MATERIAL FOR THIS EXERCISE Start Marker

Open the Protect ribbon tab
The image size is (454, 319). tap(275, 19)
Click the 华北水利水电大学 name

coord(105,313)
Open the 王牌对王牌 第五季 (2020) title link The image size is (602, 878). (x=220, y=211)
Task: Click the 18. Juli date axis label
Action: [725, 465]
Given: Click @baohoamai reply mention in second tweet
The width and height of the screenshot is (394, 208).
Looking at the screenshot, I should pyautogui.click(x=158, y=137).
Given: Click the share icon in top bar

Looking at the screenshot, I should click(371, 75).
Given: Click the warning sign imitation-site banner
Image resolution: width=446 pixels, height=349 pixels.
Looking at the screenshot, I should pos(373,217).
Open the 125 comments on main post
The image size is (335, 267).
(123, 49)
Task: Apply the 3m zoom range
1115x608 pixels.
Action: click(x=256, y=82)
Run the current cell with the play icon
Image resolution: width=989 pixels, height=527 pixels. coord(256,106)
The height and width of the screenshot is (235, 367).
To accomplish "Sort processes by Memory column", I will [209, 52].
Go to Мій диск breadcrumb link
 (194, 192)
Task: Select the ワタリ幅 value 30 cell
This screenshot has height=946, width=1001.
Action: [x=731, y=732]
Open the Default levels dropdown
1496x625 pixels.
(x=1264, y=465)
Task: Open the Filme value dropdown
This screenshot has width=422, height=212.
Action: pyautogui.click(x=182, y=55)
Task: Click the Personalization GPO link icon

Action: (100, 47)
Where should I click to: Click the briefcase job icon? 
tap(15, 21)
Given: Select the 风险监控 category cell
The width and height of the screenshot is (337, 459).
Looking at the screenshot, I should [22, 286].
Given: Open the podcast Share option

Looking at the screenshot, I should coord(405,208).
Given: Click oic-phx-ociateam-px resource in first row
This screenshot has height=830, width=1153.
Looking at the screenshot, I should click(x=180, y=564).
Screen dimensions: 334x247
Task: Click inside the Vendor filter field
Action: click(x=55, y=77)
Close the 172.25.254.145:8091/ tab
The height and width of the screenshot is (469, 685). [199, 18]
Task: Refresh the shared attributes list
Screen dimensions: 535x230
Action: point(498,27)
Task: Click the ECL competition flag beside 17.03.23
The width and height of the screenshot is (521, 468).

MATERIAL FOR THIS EXERCISE End Marker

> _TASK TO COMPLETE_:
Copy, from the data above, every line where the word "value" appears.

> _YOUR RESPONSE_:
Task: Select the ワタリ幅 value 30 cell
Task: Open the Filme value dropdown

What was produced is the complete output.